ユウゾーは再度姫と妻達の顔を確認する、皆が頷いてくれた。

確かに今現在この地では何人でも働き手が欲しい状態だ。

奴隷という立場が少し気になるが、活躍次第で将来はその身分から解放してあげればいい そうユウゾーは判断して 承諾の返事を彼等に返した。


忽ちにその話しが元ボルカ兵達に伝わり、元ボルカ兵達による礼を伝える人垣が出来上がっていった。

ここでまた一騒動があり、元チェチェ国の兵達の中にも何人かの残留希望の者たちが現れた。
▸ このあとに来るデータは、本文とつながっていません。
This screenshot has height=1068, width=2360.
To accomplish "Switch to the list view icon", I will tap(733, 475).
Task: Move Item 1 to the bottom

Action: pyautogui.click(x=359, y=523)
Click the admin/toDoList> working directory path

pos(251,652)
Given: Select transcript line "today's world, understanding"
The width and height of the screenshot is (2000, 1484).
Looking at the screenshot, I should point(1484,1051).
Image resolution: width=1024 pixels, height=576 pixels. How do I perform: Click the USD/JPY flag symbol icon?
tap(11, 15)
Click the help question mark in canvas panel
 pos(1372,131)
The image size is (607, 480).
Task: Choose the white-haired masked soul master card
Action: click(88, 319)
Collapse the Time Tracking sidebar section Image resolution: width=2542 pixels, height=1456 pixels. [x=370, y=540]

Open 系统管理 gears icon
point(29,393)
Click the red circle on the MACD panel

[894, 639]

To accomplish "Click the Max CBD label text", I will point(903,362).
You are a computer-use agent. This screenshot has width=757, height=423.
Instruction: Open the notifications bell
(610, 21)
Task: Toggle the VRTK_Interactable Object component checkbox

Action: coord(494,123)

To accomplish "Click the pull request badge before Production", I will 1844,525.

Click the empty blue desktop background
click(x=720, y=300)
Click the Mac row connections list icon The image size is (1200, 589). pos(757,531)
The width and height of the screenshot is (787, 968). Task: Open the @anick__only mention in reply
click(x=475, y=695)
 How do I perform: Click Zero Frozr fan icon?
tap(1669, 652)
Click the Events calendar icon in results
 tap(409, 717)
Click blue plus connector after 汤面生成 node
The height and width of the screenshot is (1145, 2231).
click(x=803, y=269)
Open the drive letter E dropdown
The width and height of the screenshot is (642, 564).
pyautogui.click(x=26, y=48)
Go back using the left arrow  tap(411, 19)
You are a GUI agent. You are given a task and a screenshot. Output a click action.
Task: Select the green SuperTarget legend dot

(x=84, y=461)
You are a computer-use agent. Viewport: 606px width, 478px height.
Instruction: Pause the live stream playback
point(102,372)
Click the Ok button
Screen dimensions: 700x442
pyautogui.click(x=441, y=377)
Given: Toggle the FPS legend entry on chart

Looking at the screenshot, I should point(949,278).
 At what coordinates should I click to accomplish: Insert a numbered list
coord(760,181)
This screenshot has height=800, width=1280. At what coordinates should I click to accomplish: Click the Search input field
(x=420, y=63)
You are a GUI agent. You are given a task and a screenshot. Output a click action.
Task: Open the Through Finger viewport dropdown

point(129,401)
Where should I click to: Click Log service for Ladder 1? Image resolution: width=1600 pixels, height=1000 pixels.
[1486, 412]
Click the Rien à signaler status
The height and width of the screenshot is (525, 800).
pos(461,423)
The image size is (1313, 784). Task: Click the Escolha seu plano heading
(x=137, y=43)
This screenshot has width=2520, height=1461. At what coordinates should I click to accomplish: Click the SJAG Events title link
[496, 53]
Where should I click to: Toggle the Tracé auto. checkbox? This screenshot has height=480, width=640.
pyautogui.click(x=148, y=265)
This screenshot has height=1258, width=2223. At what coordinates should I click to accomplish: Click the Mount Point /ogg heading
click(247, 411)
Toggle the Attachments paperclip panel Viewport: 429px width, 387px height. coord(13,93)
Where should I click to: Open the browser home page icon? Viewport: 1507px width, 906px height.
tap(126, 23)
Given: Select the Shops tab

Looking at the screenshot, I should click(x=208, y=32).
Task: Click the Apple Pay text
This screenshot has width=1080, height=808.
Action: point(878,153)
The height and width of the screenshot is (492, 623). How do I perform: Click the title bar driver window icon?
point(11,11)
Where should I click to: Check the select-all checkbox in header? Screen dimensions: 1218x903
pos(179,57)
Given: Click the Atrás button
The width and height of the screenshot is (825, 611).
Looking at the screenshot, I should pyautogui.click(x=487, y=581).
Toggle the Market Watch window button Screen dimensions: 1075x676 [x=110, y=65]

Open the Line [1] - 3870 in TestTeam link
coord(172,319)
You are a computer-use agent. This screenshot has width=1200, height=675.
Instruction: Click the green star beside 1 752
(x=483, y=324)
正規兵ばかりではなく、一般人が今回半強制的に兵に組み込まれていたのだ、彼等は今更混沌とした祖国に帰っても身の置き場所のない者たちであった。


翌日にそんな事情のチェチェ兵達を個別面接を行い、人柄的にもそして前職の内容を聞き出しこれからの街づくりに必要そうな人物を約百名選び出してこの地での採用とした。


元ボルカ兵400名+100名のチェチェ兵が正式にユウゾー達の配下として誕生した。